### STATED PROBLEM
Could you turn all the rows below into a Markdown table with the columns No. and Line, numbering each line in order and leaving out the blank ones?

* begin SUPPLIED INFORMATION *

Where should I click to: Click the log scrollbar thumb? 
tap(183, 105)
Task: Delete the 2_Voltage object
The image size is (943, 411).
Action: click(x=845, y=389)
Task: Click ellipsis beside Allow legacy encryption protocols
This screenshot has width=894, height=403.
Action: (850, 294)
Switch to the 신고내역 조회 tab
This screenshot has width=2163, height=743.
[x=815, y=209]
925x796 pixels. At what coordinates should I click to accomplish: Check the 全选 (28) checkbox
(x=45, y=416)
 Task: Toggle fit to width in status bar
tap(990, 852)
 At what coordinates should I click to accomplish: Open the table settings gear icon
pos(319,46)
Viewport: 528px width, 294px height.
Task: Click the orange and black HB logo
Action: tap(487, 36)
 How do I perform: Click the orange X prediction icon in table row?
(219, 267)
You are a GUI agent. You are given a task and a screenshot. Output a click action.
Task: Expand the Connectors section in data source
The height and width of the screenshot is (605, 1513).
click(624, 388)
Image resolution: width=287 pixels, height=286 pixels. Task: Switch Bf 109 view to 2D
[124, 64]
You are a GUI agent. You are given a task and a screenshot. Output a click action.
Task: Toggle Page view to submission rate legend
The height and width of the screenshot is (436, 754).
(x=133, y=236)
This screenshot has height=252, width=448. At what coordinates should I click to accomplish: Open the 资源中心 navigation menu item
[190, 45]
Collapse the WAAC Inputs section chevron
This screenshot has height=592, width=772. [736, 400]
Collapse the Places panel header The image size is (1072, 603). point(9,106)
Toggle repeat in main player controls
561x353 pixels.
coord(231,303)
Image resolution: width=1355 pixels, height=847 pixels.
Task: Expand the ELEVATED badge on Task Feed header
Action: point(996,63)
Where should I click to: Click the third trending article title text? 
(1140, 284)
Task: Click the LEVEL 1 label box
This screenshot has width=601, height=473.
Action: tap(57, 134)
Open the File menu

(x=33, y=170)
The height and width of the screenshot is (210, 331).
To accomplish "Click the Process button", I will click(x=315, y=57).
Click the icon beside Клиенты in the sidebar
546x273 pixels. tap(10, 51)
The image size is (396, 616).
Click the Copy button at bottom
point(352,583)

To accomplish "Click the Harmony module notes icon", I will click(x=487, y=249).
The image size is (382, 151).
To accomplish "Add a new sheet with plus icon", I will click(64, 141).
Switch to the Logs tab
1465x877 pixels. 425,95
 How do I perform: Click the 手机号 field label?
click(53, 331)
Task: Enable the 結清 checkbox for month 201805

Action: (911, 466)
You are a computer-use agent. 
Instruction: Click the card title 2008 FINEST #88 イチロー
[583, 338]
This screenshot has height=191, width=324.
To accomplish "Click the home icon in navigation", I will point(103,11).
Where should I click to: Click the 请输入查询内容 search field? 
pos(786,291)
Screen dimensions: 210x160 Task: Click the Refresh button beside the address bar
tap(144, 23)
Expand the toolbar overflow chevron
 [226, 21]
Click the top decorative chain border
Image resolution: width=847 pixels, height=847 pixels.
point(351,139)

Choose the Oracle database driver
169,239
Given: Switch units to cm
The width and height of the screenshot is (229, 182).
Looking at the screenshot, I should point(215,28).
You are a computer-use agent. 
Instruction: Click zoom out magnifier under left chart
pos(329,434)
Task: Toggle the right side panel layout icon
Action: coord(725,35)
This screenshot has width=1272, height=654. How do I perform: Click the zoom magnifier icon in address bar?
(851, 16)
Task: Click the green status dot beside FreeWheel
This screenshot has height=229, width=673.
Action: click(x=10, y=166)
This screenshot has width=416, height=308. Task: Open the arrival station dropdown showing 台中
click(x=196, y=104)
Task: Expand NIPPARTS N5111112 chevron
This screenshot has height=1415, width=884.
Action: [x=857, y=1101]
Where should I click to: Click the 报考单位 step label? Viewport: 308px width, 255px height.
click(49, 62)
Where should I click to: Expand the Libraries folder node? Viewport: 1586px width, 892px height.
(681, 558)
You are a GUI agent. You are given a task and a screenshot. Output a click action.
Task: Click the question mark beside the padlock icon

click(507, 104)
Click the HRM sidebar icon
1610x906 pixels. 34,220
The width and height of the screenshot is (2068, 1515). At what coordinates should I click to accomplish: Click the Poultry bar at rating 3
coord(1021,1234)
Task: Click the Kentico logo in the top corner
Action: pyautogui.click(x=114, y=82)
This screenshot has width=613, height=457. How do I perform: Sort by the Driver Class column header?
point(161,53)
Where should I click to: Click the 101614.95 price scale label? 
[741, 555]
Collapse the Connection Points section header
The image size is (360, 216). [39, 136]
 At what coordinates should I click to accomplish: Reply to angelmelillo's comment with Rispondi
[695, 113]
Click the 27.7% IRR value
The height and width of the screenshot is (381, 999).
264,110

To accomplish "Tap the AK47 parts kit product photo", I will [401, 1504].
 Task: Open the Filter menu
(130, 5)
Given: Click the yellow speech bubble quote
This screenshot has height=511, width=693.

* end SUPPLIED INFORMATION *

### THE COMPLETED TASK
| No. | Line |
|---|---|
| 1 | Where should I click to: Click the log scrollbar thumb?  |
| 2 | tap(183, 105) |
| 3 | Task: Delete the 2_Voltage object |
| 4 | The image size is (943, 411). |
| 5 | Action: click(x=845, y=389) |
| 6 | Task: Click ellipsis beside Allow legacy encryption protocols |
| 7 | This screenshot has width=894, height=403. |
| 8 | Action: (850, 294) |
| 9 | Switch to the 신고내역 조회 tab |
| 10 | This screenshot has width=2163, height=743. |
| 11 | [x=815, y=209] |
| 12 | 925x796 pixels. At what coordinates should I click to accomplish: Check the 全选 (28) checkbox |
| 13 | (x=45, y=416) |
| 14 |  Task: Toggle fit to width in status bar |
| 15 | tap(990, 852) |
| 16 |  At what coordinates should I click to accomplish: Open the table settings gear icon |
| 17 | pos(319,46) |
| 18 | Viewport: 528px width, 294px height. |
| 19 | Task: Click the orange and black HB logo |
| 20 | Action: tap(487, 36) |
| 21 |  How do I perform: Click the orange X prediction icon in table row? |
| 22 | (219, 267) |
| 23 | You are a GUI agent. You are given a task and a screenshot. Output a click action. |
| 24 | Task: Expand the Connectors section in data source |
| 25 | The height and width of the screenshot is (605, 1513). |
| 26 | click(624, 388) |
| 27 | Image resolution: width=287 pixels, height=286 pixels. Task: Switch Bf 109 view to 2D |
| 28 | [124, 64] |
| 29 | You are a GUI agent. You are given a task and a screenshot. Output a click action. |
| 30 | Task: Toggle Page view to submission rate legend |
| 31 | The height and width of the screenshot is (436, 754). |
| 32 | (x=133, y=236) |
| 33 | This screenshot has height=252, width=448. At what coordinates should I click to accomplish: Open the 资源中心 navigation menu item |
| 34 | [190, 45] |
| 35 | Collapse the WAAC Inputs section chevron |
| 36 | This screenshot has height=592, width=772. [736, 400] |
| 37 | Collapse the Places panel header The image size is (1072, 603). point(9,106) |
| 38 | Toggle repeat in main player controls |
| 39 | 561x353 pixels. |
| 40 | coord(231,303) |
| 41 | Image resolution: width=1355 pixels, height=847 pixels. |
| 42 | Task: Expand the ELEVATED badge on Task Feed header |
| 43 | Action: point(996,63) |
| 44 | Where should I click to: Click the third trending article title text?  |
| 45 | (1140, 284) |
| 46 | Task: Click the LEVEL 1 label box |
| 47 | This screenshot has width=601, height=473. |
| 48 | Action: tap(57, 134) |
| 49 | Open the File menu |
| 50 | (x=33, y=170) |
| 51 | The height and width of the screenshot is (210, 331). |
| 52 | To accomplish "Click the Process button", I will click(x=315, y=57). |
| 53 | Click the icon beside Клиенты in the sidebar |
| 54 | 546x273 pixels. tap(10, 51) |
| 55 | The image size is (396, 616). |
| 56 | Click the Copy button at bottom |
| 57 | point(352,583) |
| 58 | To accomplish "Click the Harmony module notes icon", I will click(x=487, y=249). |
| 59 | The image size is (382, 151). |
| 60 | To accomplish "Add a new sheet with plus icon", I will click(64, 141). |
| 61 | Switch to the Logs tab |
| 62 | 1465x877 pixels. 425,95 |
| 63 |  How do I perform: Click the 手机号 field label? |
| 64 | click(53, 331) |
| 65 | Task: Enable the 結清 checkbox for month 201805 |
| 66 | Action: (911, 466) |
| 67 | You are a computer-use agent.  |
| 68 | Instruction: Click the card title 2008 FINEST #88 イチロー |
| 69 | [583, 338] |
| 70 | This screenshot has height=191, width=324. |
| 71 | To accomplish "Click the home icon in navigation", I will point(103,11). |
| 72 | Where should I click to: Click the 请输入查询内容 search field?  |
| 73 | pos(786,291) |
| 74 | Screen dimensions: 210x160 Task: Click the Refresh button beside the address bar |
| 75 | tap(144, 23) |
| 76 | Expand the toolbar overflow chevron |
| 77 |  [226, 21] |
| 78 | Click the top decorative chain border |
| 79 | Image resolution: width=847 pixels, height=847 pixels. |
| 80 | point(351,139) |
| 81 | Choose the Oracle database driver |
| 82 | 169,239 |
| 83 | Given: Switch units to cm |
| 84 | The width and height of the screenshot is (229, 182). |
| 85 | Looking at the screenshot, I should point(215,28). |
| 86 | You are a computer-use agent.  |
| 87 | Instruction: Click zoom out magnifier under left chart |
| 88 | pos(329,434) |
| 89 | Task: Toggle the right side panel layout icon |
| 90 | Action: coord(725,35) |
| 91 | This screenshot has width=1272, height=654. How do I perform: Click the zoom magnifier icon in address bar? |
| 92 | (851, 16) |
| 93 | Task: Click the green status dot beside FreeWheel |
| 94 | This screenshot has height=229, width=673. |
| 95 | Action: click(x=10, y=166) |
| 96 | This screenshot has width=416, height=308. Task: Open the arrival station dropdown showing 台中 |
| 97 | click(x=196, y=104) |
| 98 | Task: Expand NIPPARTS N5111112 chevron |
| 99 | This screenshot has height=1415, width=884. |
| 100 | Action: [x=857, y=1101] |
| 101 | Where should I click to: Click the 报考单位 step label? Viewport: 308px width, 255px height. |
| 102 | click(49, 62) |
| 103 | Where should I click to: Expand the Libraries folder node? Viewport: 1586px width, 892px height. |
| 104 | (681, 558) |
| 105 | You are a GUI agent. You are given a task and a screenshot. Output a click action. |
| 106 | Task: Click the question mark beside the padlock icon |
| 107 | click(507, 104) |
| 108 | Click the HRM sidebar icon |
| 109 | 1610x906 pixels. 34,220 |
| 110 | The width and height of the screenshot is (2068, 1515). At what coordinates should I click to accomplish: Click the Poultry bar at rating 3 |
| 111 | coord(1021,1234) |
| 112 | Task: Click the Kentico logo in the top corner |
| 113 | Action: pyautogui.click(x=114, y=82) |
| 114 | This screenshot has width=613, height=457. How do I perform: Sort by the Driver Class column header? |
| 115 | point(161,53) |
| 116 | Where should I click to: Click the 101614.95 price scale label?  |
| 117 | [741, 555] |
| 118 | Collapse the Connection Points section header |
| 119 | The image size is (360, 216). [39, 136] |
| 120 |  At what coordinates should I click to accomplish: Reply to angelmelillo's comment with Rispondi |
| 121 | [695, 113] |
| 122 | Click the 27.7% IRR value |
| 123 | The height and width of the screenshot is (381, 999). |
| 124 | 264,110 |
| 125 | To accomplish "Tap the AK47 parts kit product photo", I will [401, 1504]. |
| 126 |  Task: Open the Filter menu |
| 127 | (130, 5) |
| 128 | Given: Click the yellow speech bubble quote |
| 129 | This screenshot has height=511, width=693. |